--- Start ---

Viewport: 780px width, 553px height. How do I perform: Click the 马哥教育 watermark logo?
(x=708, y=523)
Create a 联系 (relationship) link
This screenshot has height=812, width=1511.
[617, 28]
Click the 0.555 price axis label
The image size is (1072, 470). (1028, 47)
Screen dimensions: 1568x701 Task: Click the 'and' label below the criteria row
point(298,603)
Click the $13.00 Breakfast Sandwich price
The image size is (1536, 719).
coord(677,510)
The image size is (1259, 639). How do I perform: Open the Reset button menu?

--- End ---

YOUR INSTRUCTIONS => Extract the entire listing above, reproducing every line word for word.

FINAL RESULT =>
Viewport: 780px width, 553px height. How do I perform: Click the 马哥教育 watermark logo?
(x=708, y=523)
Create a 联系 (relationship) link
This screenshot has height=812, width=1511.
[617, 28]
Click the 0.555 price axis label
The image size is (1072, 470). (1028, 47)
Screen dimensions: 1568x701 Task: Click the 'and' label below the criteria row
point(298,603)
Click the $13.00 Breakfast Sandwich price
The image size is (1536, 719).
coord(677,510)
The image size is (1259, 639). How do I perform: Open the Reset button menu?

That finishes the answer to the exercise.